Interannual variation trends: Over the past 50 years, rainfall in each partition of the Taihang Mountains has shown an increasing trend. Partition II displayed a significant upward trend (p < 0.05), with rainfall increasing at a rate of 14.4 mm per decade. This trend is closely related to the intensification of the water cycle under global warming, highlighting the impact of climate change on the frequency and intensity of regional rainstorms.

(3)

Periodicity: Results from the Continuous Wavelet Transform revealed significant 2–3-year periodic fluctuations in rainfall across all partitions. This periodicity aligns with the quasi-biennial oscillation (QBO) characteristics of the East Asian Summer Monsoon. The study found that all six rainstorm partitions experienced oscillation cycles of approximately 2–3 years over the past 50 years, indicating that QBO characteristics of the East Asian Summer Monsoon influence rainfall periodicity in the Taihang Mountains. This periodic pattern provides valuable reference information for future climate forecasting.

(4)

Influence of large-scale circulation factors: Correlation and wavelet resonance analyses revealed that rainfall in Partitions II, III, and IV is positively correlated with the Southern Oscillation Index (SOI), while rainfall in Partitions II and IV is positively correlated with the Pacific Warm Pool Region (PWR) and negatively correlated with the Pacific Decadal Oscillation (PDO). Rainfall in Partition I is negatively correlated with the Indian Ocean Dipole (IOD). These variations in large-scale circulation factors not only influence the frequency of rainstorms but are also linked to the temporal lag of rainstorm events. Incorporating these factors into future rainstorm prediction models is expected to enhance the accuracy of rainstorm forecasting.

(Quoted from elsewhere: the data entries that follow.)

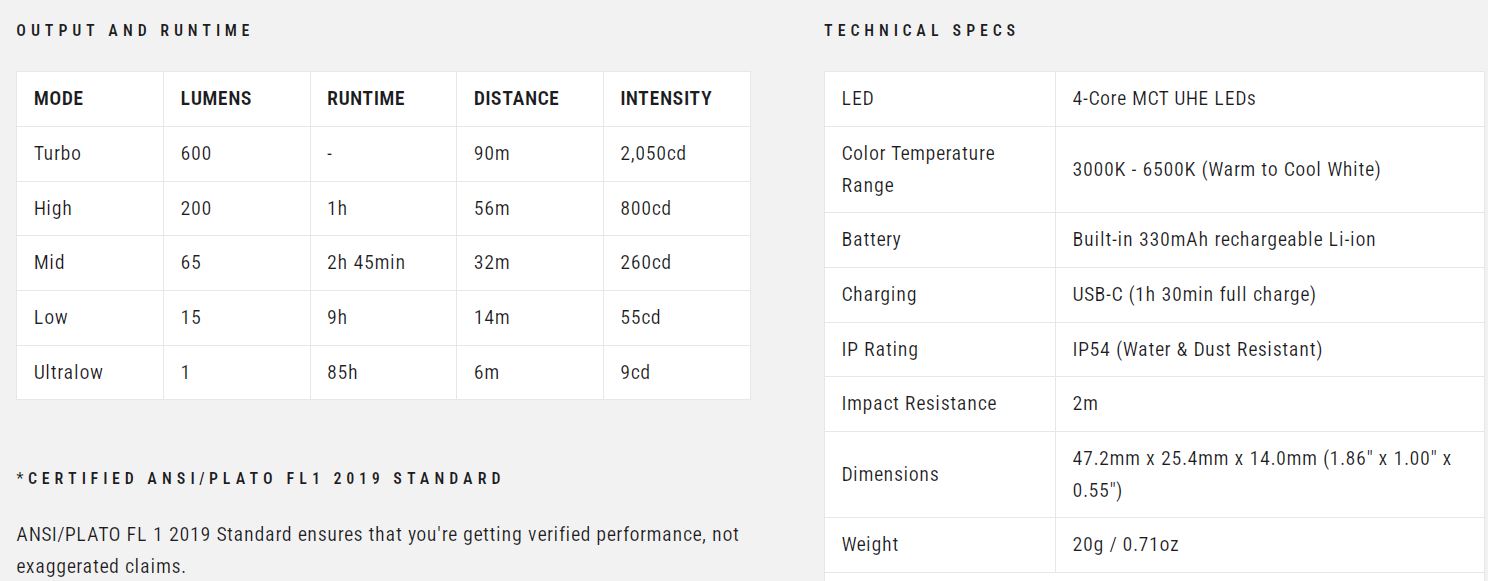This screenshot has height=581, width=1488.
Task: Select the MODE column header
Action: tap(59, 99)
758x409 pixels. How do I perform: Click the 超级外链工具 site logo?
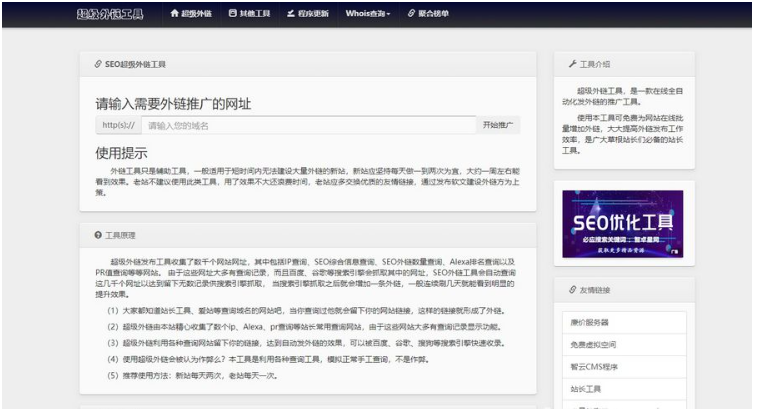(110, 14)
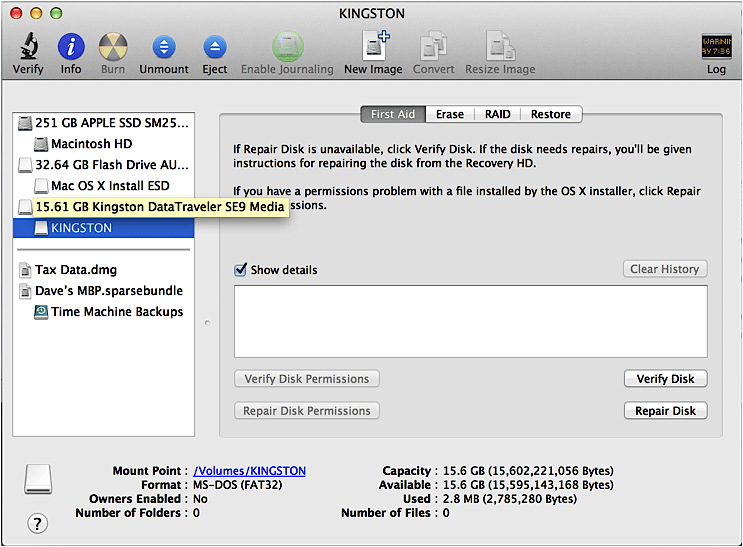Open the /Volumes/KINGSTON mount point link
The height and width of the screenshot is (547, 743).
[249, 471]
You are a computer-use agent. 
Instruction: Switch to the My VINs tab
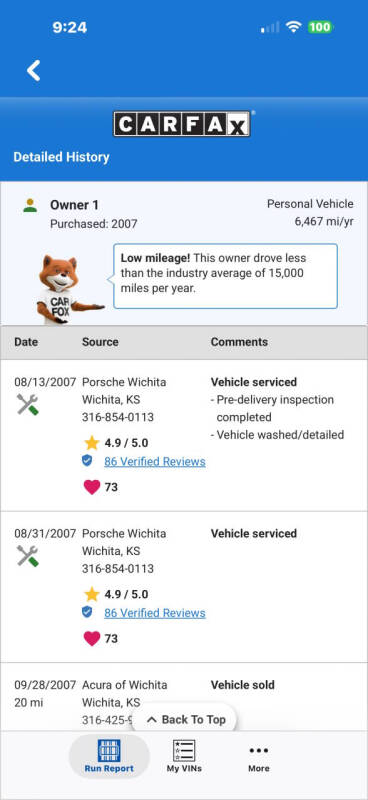click(184, 756)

The REOF method, Continuous Wavelet Transform, and correlation analysis used in this study have shown strong applicability for studying rainstorms in the Taihang Mountains and have broad potential for wider application. These methods are particularly suitable for other regions with complex terrain and climatic conditions, especially areas where mountainous or monsoonal climates play a significant role. For instance, in the southwestern mountainous areas, the Tibetan Plateau, and other global monsoon regions, these methods could be used to study the spatial distribution of extreme precipitation events and the interaction of climatic factors. Moreover, these analytical techniques can be applied in other climate and environmental fields, such as flood forecasting and disaster management, offering more precise and efficient tools.

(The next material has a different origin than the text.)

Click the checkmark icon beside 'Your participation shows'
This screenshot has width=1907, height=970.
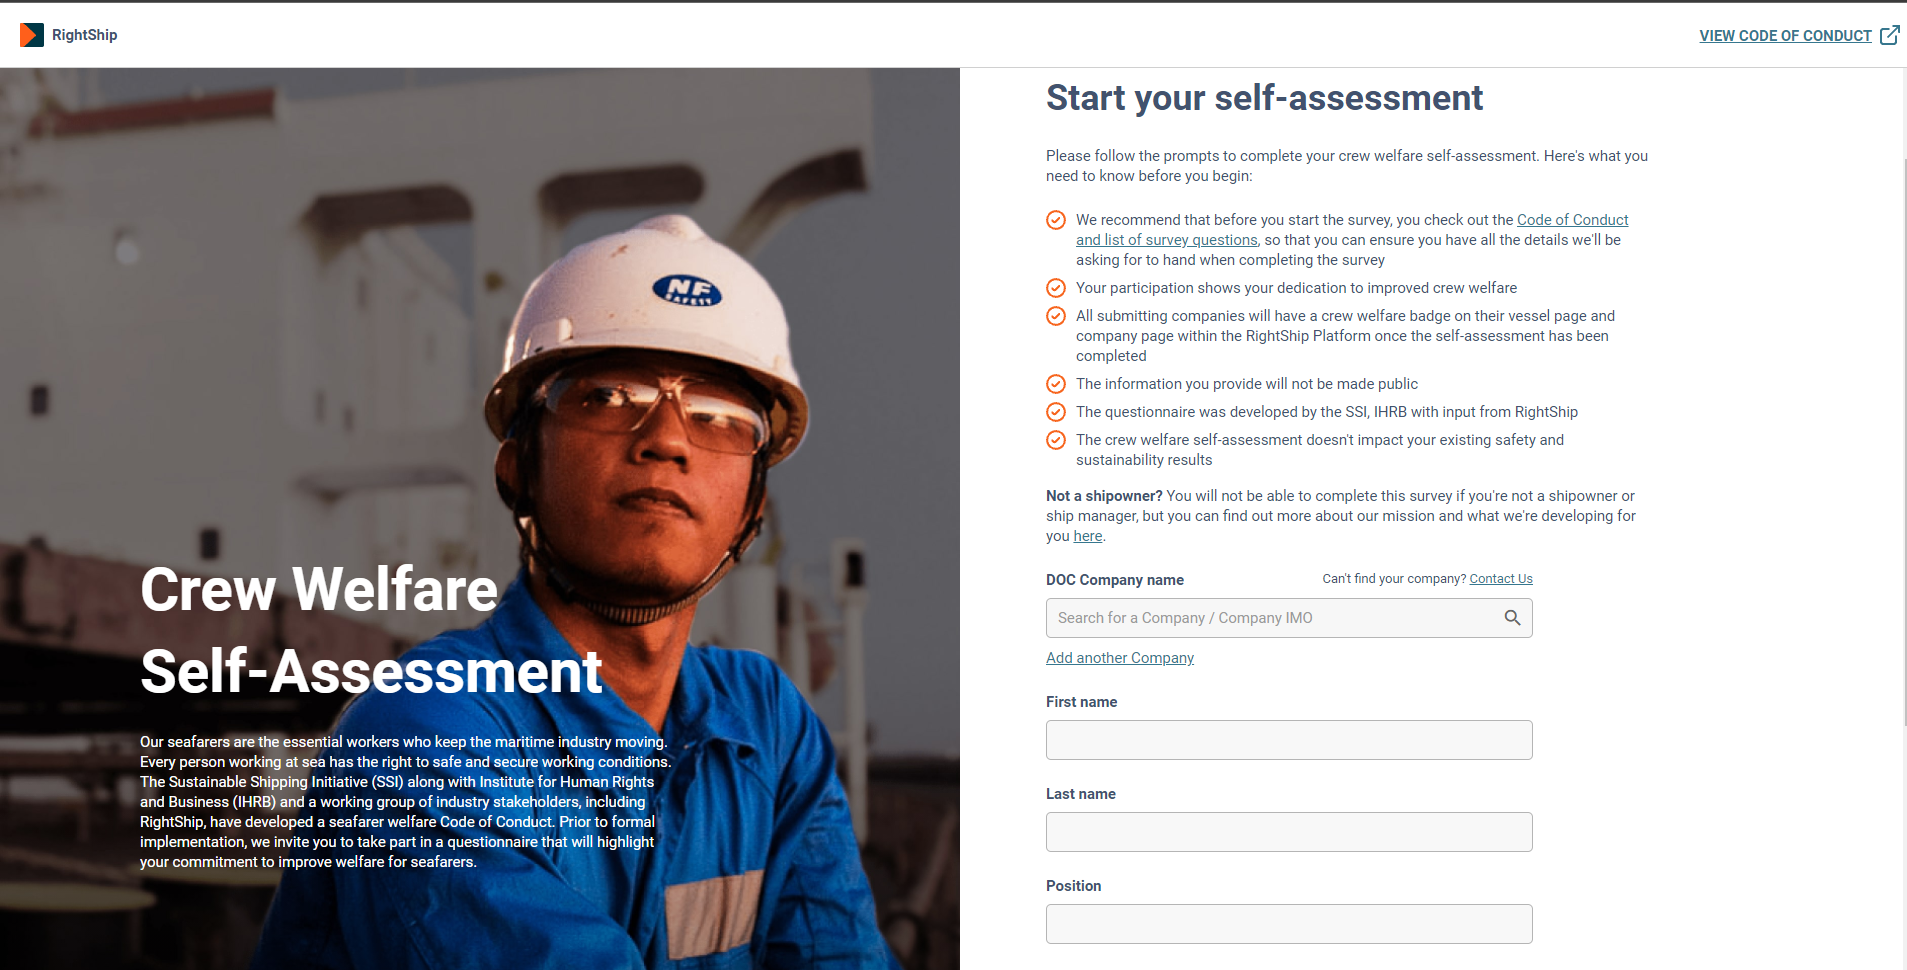[1055, 288]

This study is the first to apply the REOF method for fine spatial partitioning of rainstorms in the Taihang Mountains, combined with resonance analysis of large-scale climate factors. It reveals the complex spatiotemporal relationships between rainfall and circulation factors. This multi-scale analytical approach provides new insights into improving rainstorm prediction models and contributes to enhancing the accuracy of extreme weather forecasting.